Francisco Corsica
Estuve caminando por las calles caraqueñas. Había que hacerlo: debía abastecerme de ciertas cosas. Grandes calles, anchas avenidas con edificios de unos veinte pisos. Parecía sábado por el poco flujo de personas, la mayoría resguardadas en casa. De fondo la majestuosa montaña que decora mi ciudad, como dice Ilan Chester en una canción interpretada por él dedicada al parque nacional El Ávila. En una esquina, un kiosco de periódicos a punto de cerrar porque solamente está abriendo unas pocas horas en la mañana; en la otra, sale un grupo del Metro, siempre agitado. Por allá, un local comercial pequeño pero surtido, colorido y con decoración moderna, desde lejos parece nuevo. De hecho es nuevo. Aunque la construcción que lo alberga puede tener varias décadas, este negocio no existía hace un par de años atrás. Lugares así abren cada vez más, aparecen de la nada y se están abriendo paso en la capital de la República. Los llaman bodegones y los hay de todos los tamaños.
Al asomarme, veo algunas personas colocando productos en una cesta de mercado que llevan consigo. Tienen pocos cajeros, casi no manejan tarjetas bancarias. No hay colas. Manejan muchos billetes, también tienen a disposición teléfonos inteligentes para verificar pagos por transferencias. En la entrada, hay alguien encargado de tomar la temperatura y colocar gel antibacterial en las manos a todo aquel que entra al establecimiento, así como verificar que cada quien entre con tapaboca y guarde distanciamiento físico con otros clientes, cumpliendo con las medidas de bioseguridad establecidas en el marco de la pandemia del COVID-19.
El papel moneda que cuentan con esmero y que guardan en las cajas registradoras no tiene las caras de Simón Bolívar, José Antonio Páez o Francisco de Miranda, a pesar de que la Constitución dice claramente en su artículo 318 el nombre de nuestra moneda. Quienes salen retratados en ellos son más bien George Washington, Abraham Lincoln y Benjamin Franklin.

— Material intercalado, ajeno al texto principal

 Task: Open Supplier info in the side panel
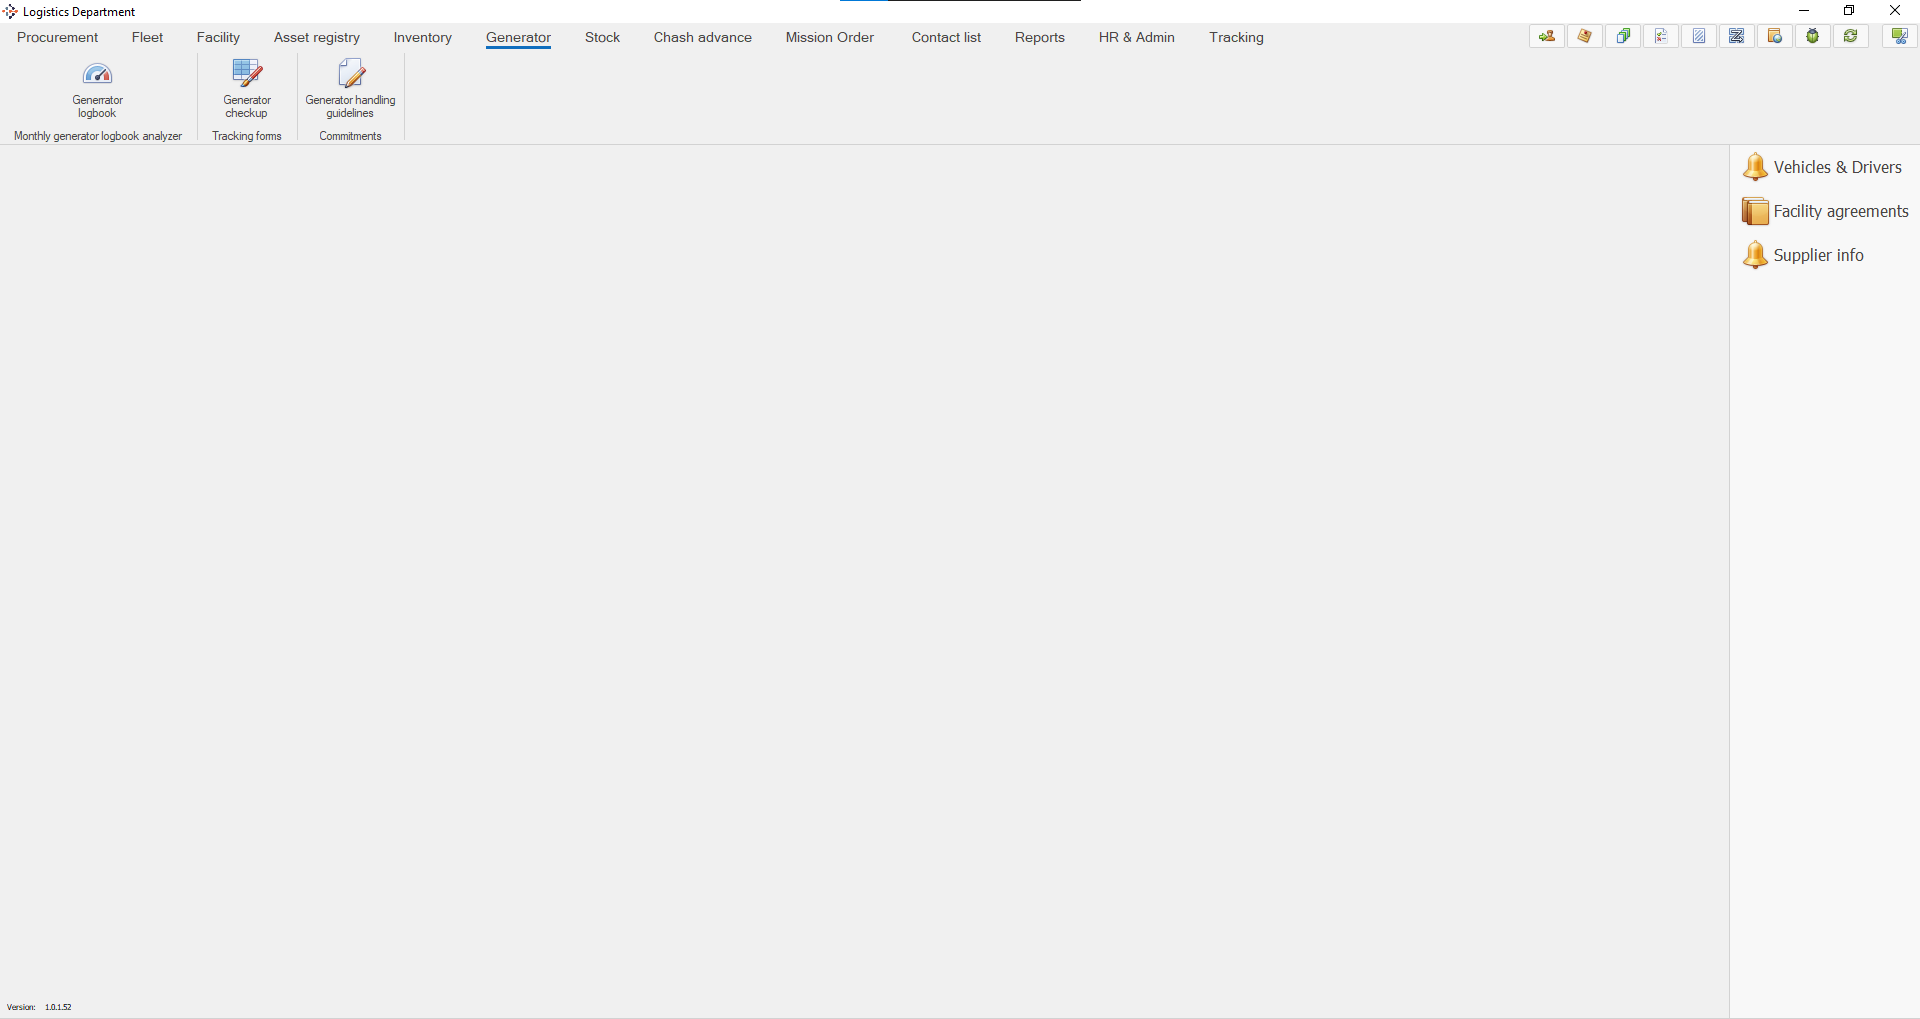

Los productos son variados. Abundan las chucherías y varios artículos de primera necesidad, inclusive puedes conseguir tecnología de punta. Para el venezolano de a pie, son puras exquisiteces. Los que no saben inglés optan por ver el empaque para saber lo que están comprando. Sus orígenes son dispares: la mayoría vienen de Estados Unidos, también hay algunos nacionales. Eso sí, que nadie diga que son productos de mala calidad. El signo monetario que aparece en los precios no es el mismo que muestra mi estado de cuenta. Sus visitantes son tan variopintos como la procedencia misma de estas mercancías, pero hay unos que se dedican a mirar porque no pueden comprar, anteriormente solían hacerlo todo el tiempo y en cualquier parte. Estos se diferencian del resto de negocios porque venden artículos importados, cosa que los demás no hacen o lo hacen muy limitadamente, sumado a su presentación actualizada y atractiva a la vista de cualquiera, que los distingue de todos los demás. Ya forman parte del día a día caraqueño, deben ser pocos quienes no los conocen.
Parecen ser la consecuencia lógica de una serie de necesidades económicas que están presentes en la sociedad venezolana. Estos años no han sido fáciles para los bolsillos criollos. Para poder ahorrar y facilitar ciertas transacciones, así como surtir los anaqueles, varios apelaron a una moneda distinta a la vernácula. Lo normal es eso: que haya abundancia en un lugar dedicado al comercio, pero es como si fuera un rinconcito de otro país dentro del mío. Se compra acá, pero se usa la moneda de allá. No todos tienen esa posibilidad de gasto, por eso no sabría decir si se trata de una solución, pero si lo fuera, la es con cierto desfase.
En todo caso, la aspiración siempre tiene que ser que esa realidad se traslade al supermercado, a la tiendita, al abasto, al kiosco o al mercadito, por mencionar algunos. Que esa abundancia, que esas mercancías exhibidas en cualquier bodegón que usted pueda visitar se puedan encontrar en cualquier otro sitio a precios accesibles.